▸ PROVIDED TEXT
+++

Endless Energy Corporation - Wind Farm & Turbine  
 

 

Hiker's Support Letters
for Redington Wind Farm


Tilting at Windmills

During the controversy about the ATC Governing Board decision about a windmill energy farm, I saw good points on either side, had no personal experience with them, and feared I had little to contribute.

This spring my wife and I hiked 200 miles of the PCT (Pacific Crest Trail) in southern California; the path took us past and through extensive windmill farms near Tehachapi Pass, close to the Mojave Desert.

My reaction to the windmills was influenced by what happened during that hike--walking south from Walker Pass we found about 120 miles of trail impacted by vandals on dirt bikes. Some sections were so heavily used that ruts went several feet deep, others had “dunes” that started as potholes, some had so many bike-trails along the trail corridor that the Forest Service and BLM threw up their hand and simply installed many, many PCT signposts to keep the hiker on track. Not that some of these weren’t shot up, torn down, uprooted, and even covered with brush to make them invisible to the hikers.

+++

▸ TASKS TO PERFORM
1. Answer these questions from the hiker's letter:
(a) How many miles of the PCT did the writer and spouse hike this spring?
(b) Near which pass did the path take them past windmill farms?
(c) How many miles of trail did they find impacted by vandals on dirt bikes?
2. Quote the hiker's letter word for word, from "My reaction to" down to "to the hikers.".

▸ STORED DATA

+++

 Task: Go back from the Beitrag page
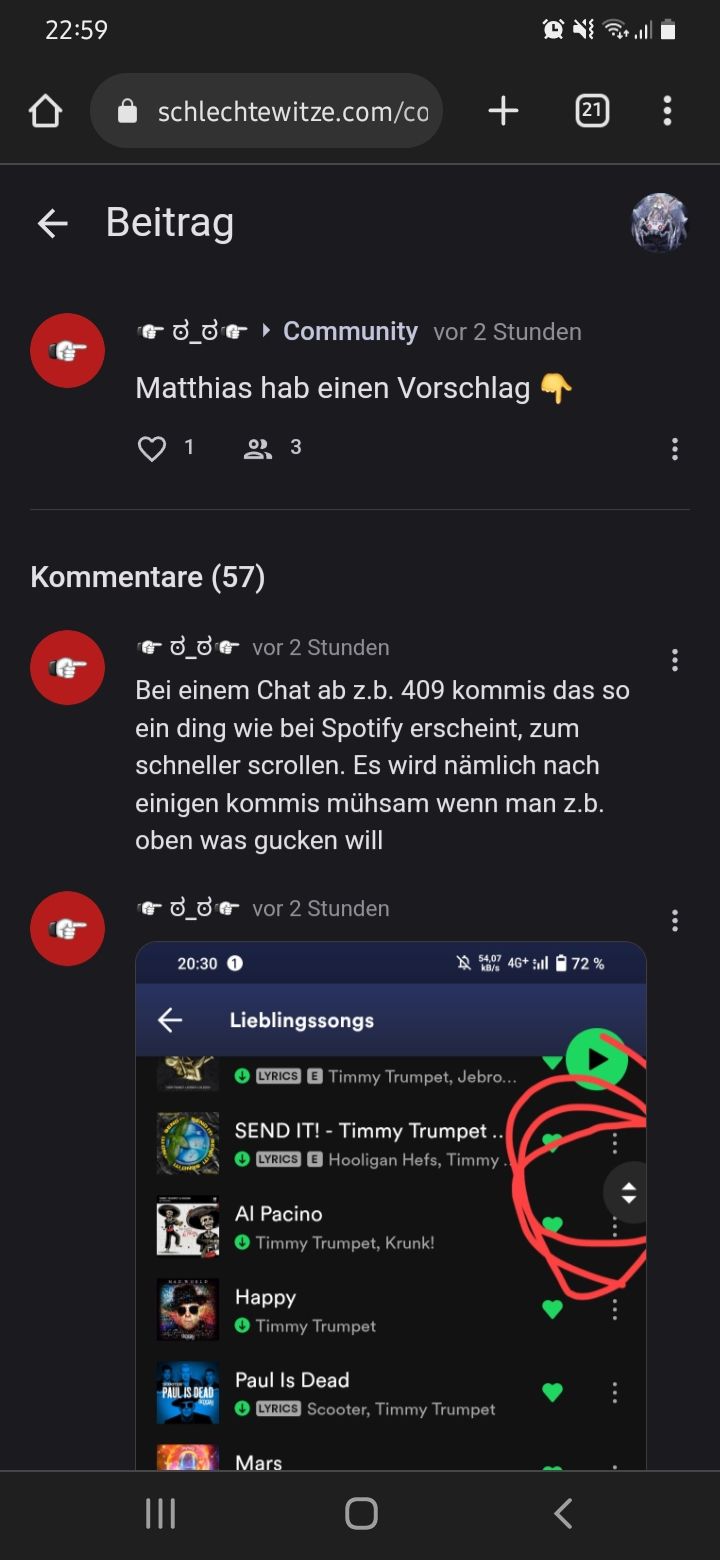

+++

▸ SOLVED TASKS
1.
(a) 200 miles
(b) Tehachapi Pass
(c) About 120 miles

2.
My reaction to the windmills was influenced by what happened during that hike--walking south from Walker Pass we found about 120 miles of trail impacted by vandals on dirt bikes. Some sections were so heavily used that ruts went several feet deep, others had “dunes” that started as potholes, some had so many bike-trails along the trail corridor that the Forest Service and BLM threw up their hand and simply installed many, many PCT signposts to keep the hiker on track. Not that some of these weren’t shot up, torn down, uprooted, and even covered with brush to make them invisible to the hikers.